Aliakbar Ranjbar

Personal information
- Date of birth: 2 February 2004 (age 21)
- Place of birth: Shiraz, Iran
- Height: 1.78 m (5 ft 10 in)
- Position(s): Right-back

Team information
- Current team: Paykan
- Number: 23

Youth career
- 0000–2022: Paykan

Senior career*
- Years: Team / Apps / (Gls)
- 2022–: Paykan / 33 / (0)

International career^{‡}
- 2022–2023: Iran U20 / 5 / (0)

= Aliakbar Ranjbar =

Iranian footballer (born 2004)

Aliakbar Ranjbar (علی اکبر رنجبر; born 2 February 2004) is an Iranian professional footballer who plays as a right-back for Azadegan League club Paykan.

== Club career ==
Born in Shiraz, Ranjbar is a youth product of Paykan.

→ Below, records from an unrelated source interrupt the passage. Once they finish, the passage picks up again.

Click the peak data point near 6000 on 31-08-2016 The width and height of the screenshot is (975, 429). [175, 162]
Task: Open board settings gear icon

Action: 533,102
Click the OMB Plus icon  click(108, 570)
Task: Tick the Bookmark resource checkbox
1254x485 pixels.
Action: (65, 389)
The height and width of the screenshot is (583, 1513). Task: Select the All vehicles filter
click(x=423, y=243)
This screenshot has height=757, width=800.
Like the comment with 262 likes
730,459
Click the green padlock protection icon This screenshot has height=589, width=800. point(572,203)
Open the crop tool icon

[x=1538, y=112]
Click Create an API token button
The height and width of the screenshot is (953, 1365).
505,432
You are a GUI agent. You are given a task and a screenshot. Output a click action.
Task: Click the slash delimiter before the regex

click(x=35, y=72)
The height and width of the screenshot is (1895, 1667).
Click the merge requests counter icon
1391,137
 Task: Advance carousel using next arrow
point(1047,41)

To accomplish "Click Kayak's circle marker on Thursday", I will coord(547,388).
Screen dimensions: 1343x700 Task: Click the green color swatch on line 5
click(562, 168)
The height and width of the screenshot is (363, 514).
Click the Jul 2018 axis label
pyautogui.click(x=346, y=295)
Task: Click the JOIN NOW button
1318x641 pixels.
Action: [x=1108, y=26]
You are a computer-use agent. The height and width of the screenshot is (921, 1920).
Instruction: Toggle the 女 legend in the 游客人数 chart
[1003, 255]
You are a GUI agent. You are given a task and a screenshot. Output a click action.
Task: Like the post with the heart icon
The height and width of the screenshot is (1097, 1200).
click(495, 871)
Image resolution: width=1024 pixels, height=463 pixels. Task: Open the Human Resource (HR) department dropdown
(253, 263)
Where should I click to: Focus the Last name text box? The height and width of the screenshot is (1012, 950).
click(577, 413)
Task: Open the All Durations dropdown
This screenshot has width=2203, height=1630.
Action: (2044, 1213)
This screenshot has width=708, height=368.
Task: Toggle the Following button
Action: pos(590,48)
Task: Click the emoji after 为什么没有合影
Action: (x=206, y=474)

Ranjbar was promoted to Paykan's senior team in 2022, making his professional debut in a 0–5 Persian Gulf Pro League loss against Sepahan on 12 May 2023.

== International career ==
Ranjbar is a youth international for Iran, having played for the under-20. With Iran U20, he featured in the 2023 AFC U-20 Asian Cup as the second choice right-back, behind Mohammadreza Bordbar.